Days after Snapchat launched its GPT-powered chatbot for Snapchat+ subscribers, a Washington Post report highlighted that the bot was responding in an insecure and inappropriate manner.
The social giant said it found after launch that people were trying to “trick the chatbot into providing answers that didn’t follow our guidelines.” So Snapchat is launching a few tools to keep AI responses in check.
Snap has built in a new age filter that lets AI know the users’ date of birth and provides them with age-appropriate answers. The company said the chatbot will “consistently take their age into account” when talking to users.
Snap also plans to provide more insight to parents or guardians about children’s interactions with the bot in the Family Center, which launched last August, in the coming weeks. The new feature will share whether their teens interact with the AI and the frequency of those interactions. Both the guardian and the teens must sign up to use Family Center to use these parental controls.
In a blog post, Snap explained that the My AI chatbot is not a “true friend” and to improve answers it uses conversation history. Users are also informed about data retention when they start the chat with the bot.
The company said the bot gave only 0.01% of responses in a “non-compliant” language. Snap will count any comment that contains references to violence, sexually explicit terms, illicit drug use, child sexual abuse, bullying, hate speech, derogatory or biased statements, racism, misogyny, or marginalizing underrepresented groups as “non-conforming.”
The social network stated that in most cases, these inappropriate comments were the result of parroting whatever users said. It also noted that the company will temporarily block access to AI bots for a user who misuses the service.

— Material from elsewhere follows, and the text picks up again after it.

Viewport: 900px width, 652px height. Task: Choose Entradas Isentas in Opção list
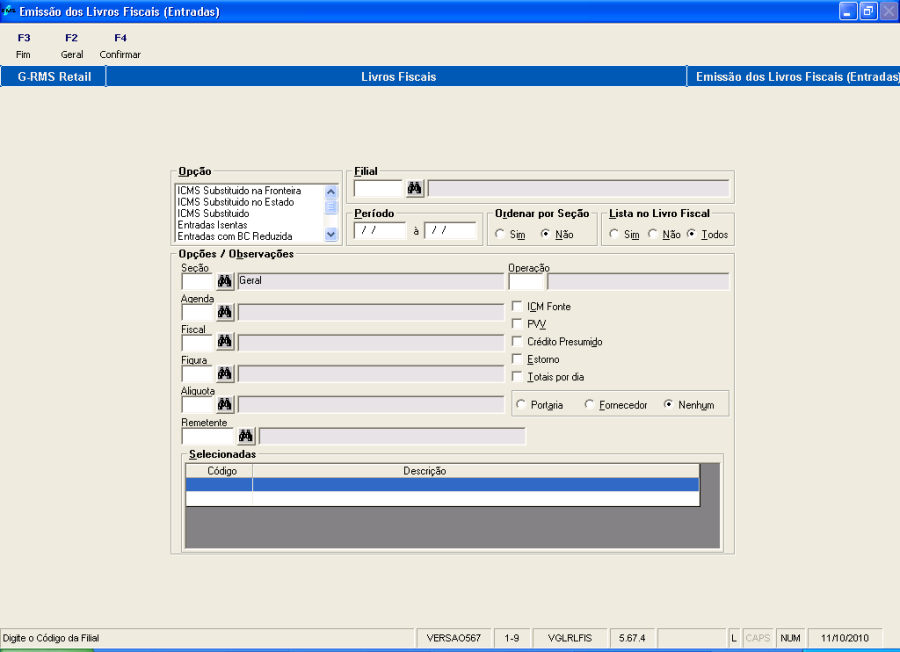point(212,225)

“We will continue to use these lessons to improve My AI. This data also helps us deploy a new system to limit misuse of My AI. We are adding OpenAI’s moderation technology to our existing toolset, which allows us to assess the severity of potentially harmful content and temporarily restrict Snapchatters’ access to My AI if they misuse the service,” Snap said.
Given the proliferation of AI-powered tools, many people are concerned about their security and privacy. Last week, an ethics group called the Center for Artificial Intelligence and Digital Policy wrote a letter to the FTC urging the agency to halt the rollout of OpenAI’s GPT-4 technology, accusing the new technology of being “biased , deceptive and a risk to privacy”. and public safety.”
Last month, Senator Michael Bennet also wrote a letter to OpenAI, Meta, Google, Microsoft, and Snap expressing concerns about the safety of generative AI tools used by teens.
It is now clear that these new chatbot models are susceptible to malicious input and, in turn, provide inappropriate output. While tech companies may want to roll out these tools quickly, they need to make sure there are enough guardrails around them that prevent the chatbots from going rogue.